Oude beleidsinstrumenten die hun nut hebben bewezen en ook nieuwe maatregelen passen in het nieuwe beleid. Ik denk aan instrumenten als flexibele braak, het bevorderen van de teelt van eiwitrijke gewassen, flexibele bijmenging van bio-ethanol in brandstoffen en akkerrandenbeheer. ‘Mijn ideaal is dat in het EU-beleid na 2013 het inkomen uit de markt komt en dat we zonder inkomenstoeslagen kunnen.’

Drie hoofdpunten
Akkerbouwer Teun de Jong (49 jaar) uit  het Friese St. Annaparochie is per 1 oktober 2009  Hanny van Beek-van Geel opgevolgd als voorzitter van de NAV. Inhoudelijk gaat de NAV onder leiding van De Jong zich vooral richten op drie hoofdpunten die van cruciaal belang zijn voor het inkomen van Nederlandse akkerbouwers. ‘Die hoofdpunten zijn een goed Europees landbouwbeleid, een sterkere positie van telers in de markt en een gelijk speelveld voor akkerbouwers in de hele EU. Dat waren de hoofdpunten van het NAV-beleid in de afgelopen jaren en dat blijft zo. Bovenaan staat dat we ons als NAV inzetten voor goede inkomens en dus voor goede prijzen, dat wil zeggen kostprijs plus ondernemersmarge.’

‘Aardappel-Obama’ noodzakelijk
Over de positie van telers in de markt is de NAV-voorzitter glashelder. ‘We moeten de markt beter organiseren. De sleutel ligt bij telers zelf. Misschien moeten we een slag maken vergelijkbaar met ruim honderd jaar geleden toen boeren aan- en verkoopverenigingen hebben opgericht om een sterkere positie in de markt te bereiken. Zeker, we leven in een andere tijd maar we kunnen wel leren van onze voorouders. Namelijk dat je samen in de markt sterker bent dan ieder voor zich. Als we blijven denken ‘ik ben slimmer dan de buurman’, weet ik dat ieder van ons zwak staat tegenover de afnemer die in meerdere landen werkt of wereldwijd opereert.’ 

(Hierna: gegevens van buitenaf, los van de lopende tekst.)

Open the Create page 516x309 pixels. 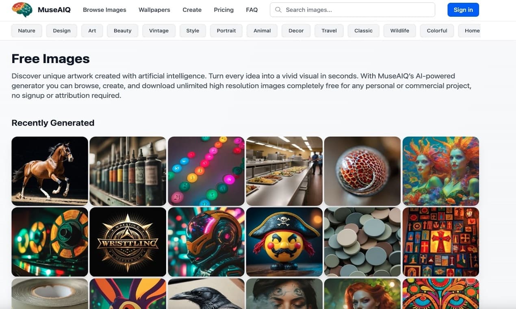(x=192, y=10)
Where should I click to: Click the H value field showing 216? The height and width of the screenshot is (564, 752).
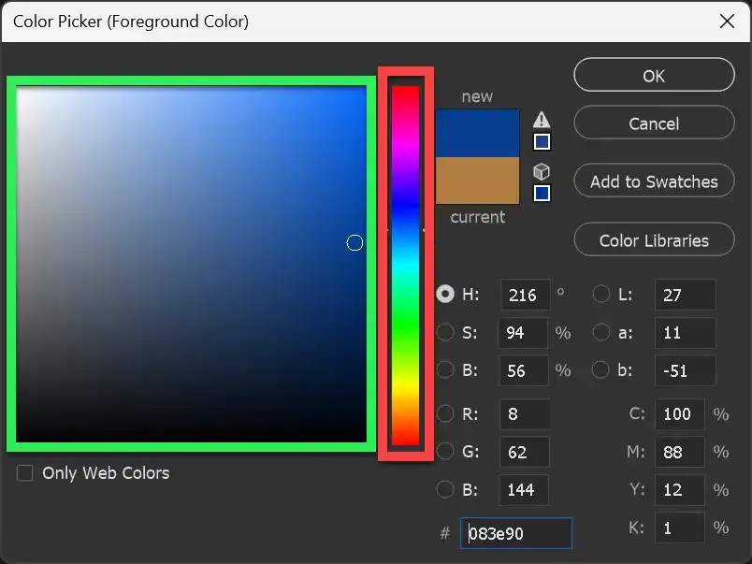(x=524, y=295)
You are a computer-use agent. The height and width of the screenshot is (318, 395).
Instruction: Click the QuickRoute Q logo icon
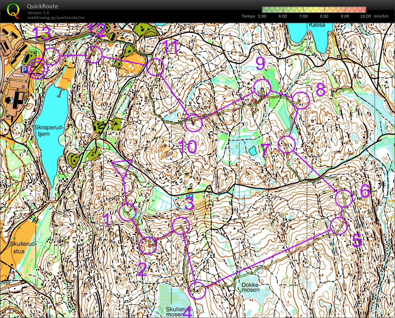[13, 10]
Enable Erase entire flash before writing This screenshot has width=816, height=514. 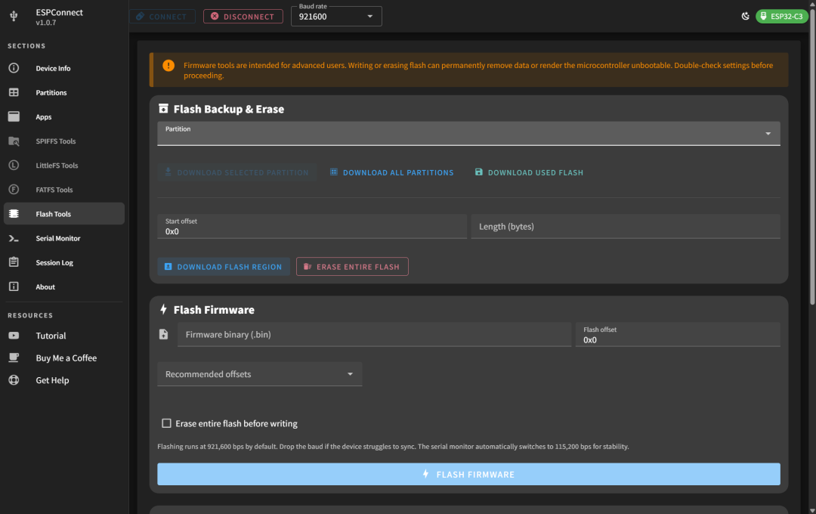[167, 423]
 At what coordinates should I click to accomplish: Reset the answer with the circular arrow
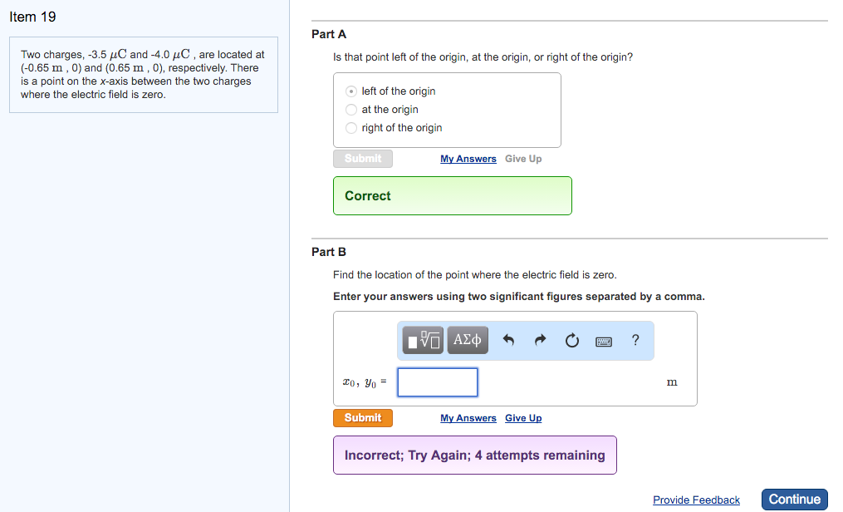[x=571, y=340]
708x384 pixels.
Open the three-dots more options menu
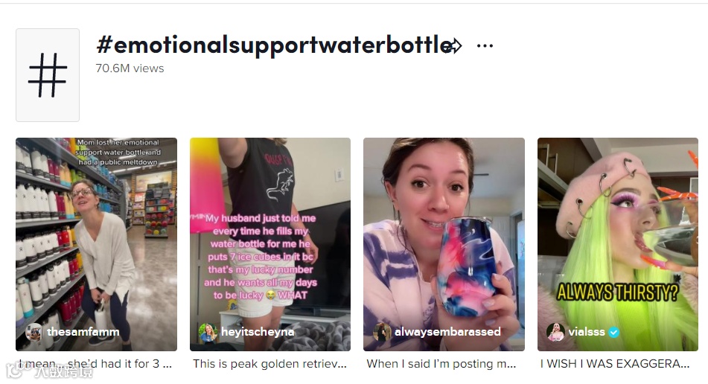tap(485, 45)
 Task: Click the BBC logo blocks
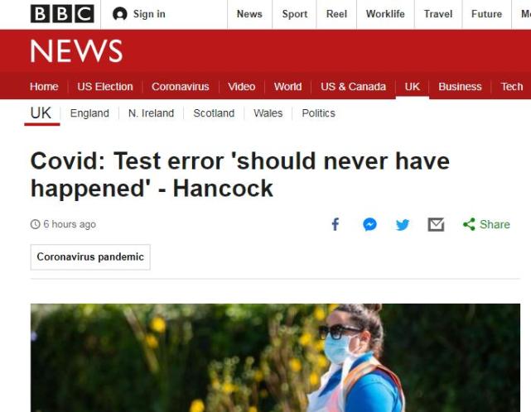click(x=62, y=14)
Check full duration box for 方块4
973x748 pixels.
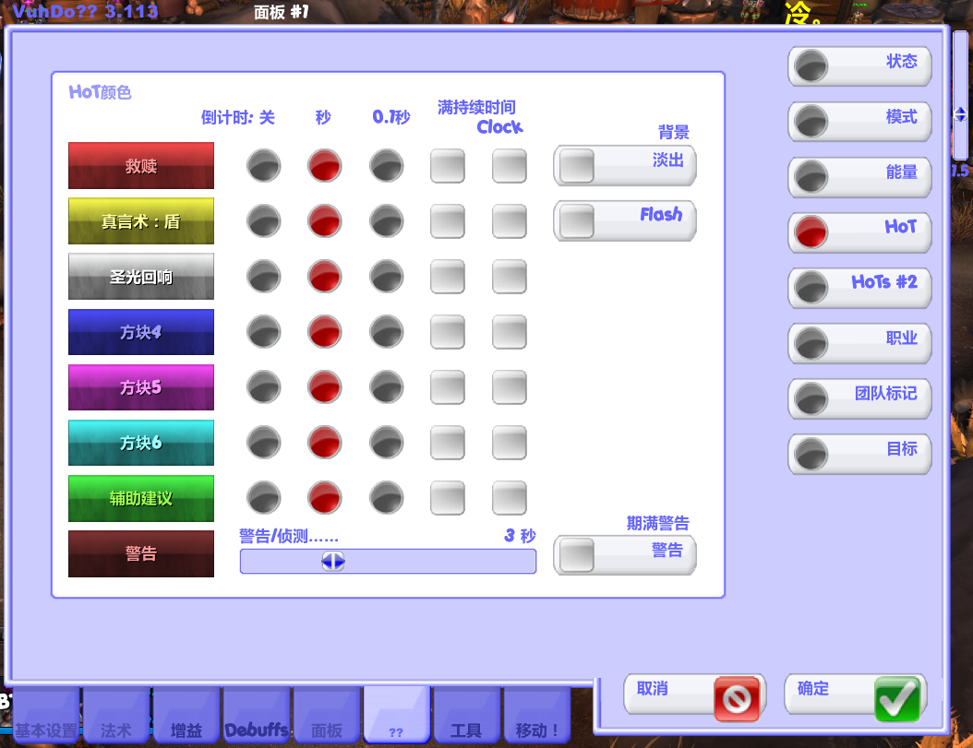click(448, 332)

De Jong meent dat telers gezamenlijk alles op alles moeten zetten om uitstekende prijsinformatiesystemen te bouwen, het aanbod te bundelen en het aanbod beter in balans te brengen met de vraag. ‘We moeten als telers van onderaf samen investeren in de markt. Voor consumptieaardappelen: Geen nieuwe fritesfabrieken bouwen, maar het aanbod in de hand houden. We moeten boeren van onderaf organiseren, niet alleen in Nederland maar in heel Noordwest Europa vooral in het kerngebied van de teelt tussen Keulen en Calais. Daarvoor is nodig dat telers inzien en begrijpen dat je je eigen positie versterkt en beter kunt verdedigen als je samenwerkt met collega’s. Ik denk dat telers per afnemer hun krachten moeten bundelen en gezamenlijk onderhandelen met de afnemer over prijs en voorwaarden. Door gezamenlijk de onderhandelingen aan te gaan, kun je tot resultaten komen die wat uithalen en voorkom je dat je in de situatie blijft hangen waarin de olifant de muis vertrapt. De basis voor de onderhandelingen moet de gemiddelde kostprijs zijn. Gezien alle frustraties uit het verleden denk ik dat een ‘aardappel-Obama’ noodzakelijk is om de krachtenbundeling van telers daadwerkelijk van de grond te krijgen.’

Gelijk speelveld
Graag ziet de vakbondsvoorzitter een gelijk speelveld voor ‘alles’ in de EU. ‘Ik wil af van het eilanddenken. Geen markt is zo Europees als de landbouw. Dan ligt het voor de hand dat we vanuit de landbouw inzetten op een gelijk speelveld voor ‘alles’. Niet alleen voor bemesting en gewasbescherming maar ook voor de fiscale regels en wetten. Waarom zo’n groot verschil in fiscale regels, waarom zo’n groot verschil in de gewasbeschermingsregels? Het kan in een samenwerkend EU niet zo zijn dat een bepaald gewasbeschermingsmiddel aan de ene kant van de grens wel is toegelaten en aan de andere kant niet. Een mooi voorbeeld van een gelijk speelveld vind ik de aardappelmoeheidsregels. Natuurlijk roepen we wel eens ‘au’ nu de nieuwe Europese AM-richtlijn bekend wordt, maar de ramp is niet te overzien als elk land eigen regels hanteert. Een gelijk speelveld betekent bijvoorbeeld voor bruinrot dat de regels die hier gelden, ook in Duitsland gelden en zelfs in Polen. Ik hoop in de komende jaren een bijdrage te kunnen leveren aan het uitbreiden van een gelijk speelveld.’ Volgens De Jong is dat van groot belang voor de ontwikkeling van de akkerbouw in Nederland en in de andere landen van de Europese Unie.